Dickson’s third major point to question whether the Legacy Act breaches the European Convention on Human Rights (the ECHR). There are two main points he makes here: that the Legacy Act may not be found to breach the requirements of the Convention (litigation is already in train) and that, even if it does, the remedies for any such breach available domestically will not, by themselves, prevent the Act from operating. On the first point, space precludes a detailed exploration of the cases in the European Court which speak to the issue of amnesties, but taking Dickson’s argument at its strongest, the Court’s approach has not always been consistent, and much of the jurisprudence does point to a space in which certain circumstances in which amnesties, even for serious offences, could be acceptable.

Data extract ▸
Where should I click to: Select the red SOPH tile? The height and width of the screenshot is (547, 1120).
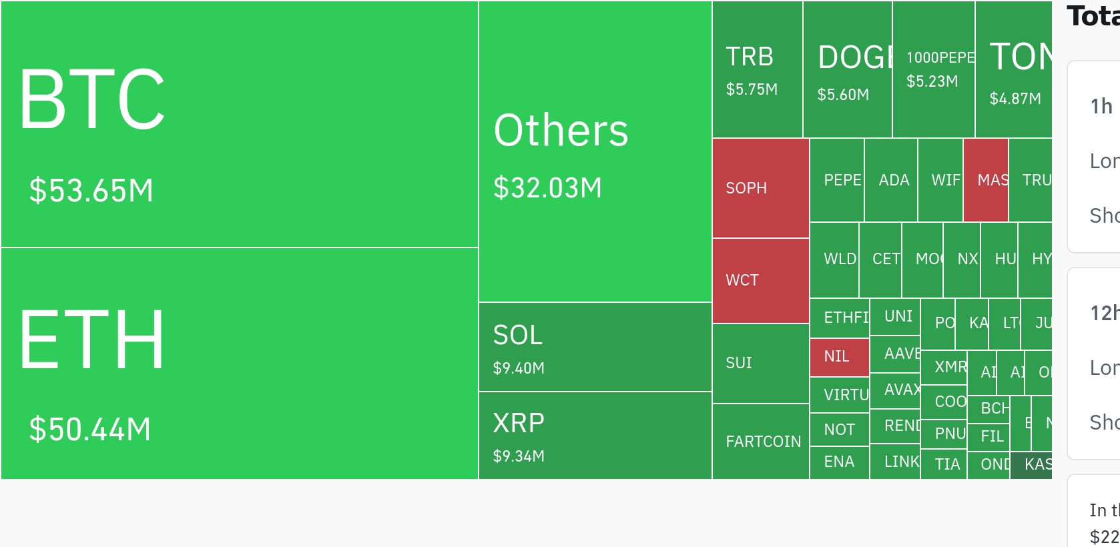(x=760, y=188)
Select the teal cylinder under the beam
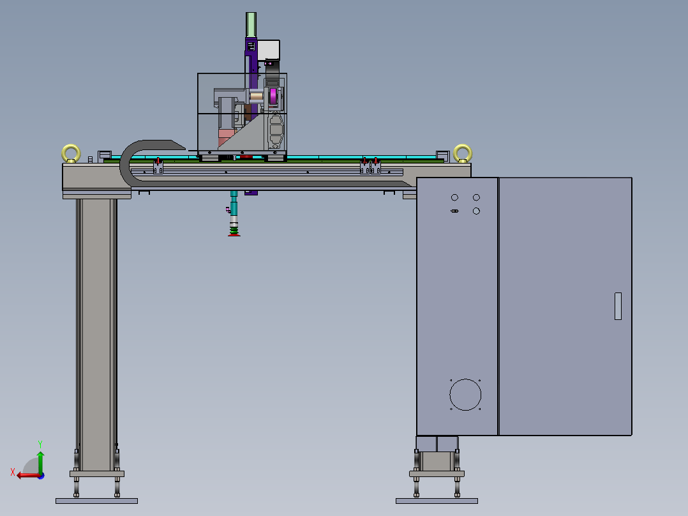Viewport: 688px width, 516px height. [234, 206]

Exercise requirements ▸ Resume the passage on the Legacy Act and the European Convention on Human Rights, starting right after its last sentence. The material plays no part in this.

Written reply ▸
A major theme emergent from these cases is, nonetheless, that a blanket amnesty will amount to a breach of the ECHR. This would suggest that if judges accept the amnesty under the Legacy Act is conditional on meaningful participation in truth recovery processes and not an irrevocable blanket amnesty (i.e. an unconditional amnesty), then the Act may survive scrutiny against the Convention’s terms. But the headline nature of the amnesty will not be considered in isolation from questions such as the degree of functional independence enjoyed by the ICRIR, the lack of amnesty-related information for victims and their families (which could go some way towards providing truth to victims) and the exclusion of not just criminal but civil liability under the Legacy Act. The European Court, moreover, has adopted a context specific approach to amnesties; it has given more leeway to the application of rights where measures are adopted as part of a reconciliation process. It is very difficult for the UK Government to make credible claims in this regard in light of the widespread dissatisfaction with the Legacy Act arrangements within Northern Ireland (a point to which we will return below) or that, 25 years on from the 1998 Agreement, an amnesty on these terms is necessary to ward off a threat to peace.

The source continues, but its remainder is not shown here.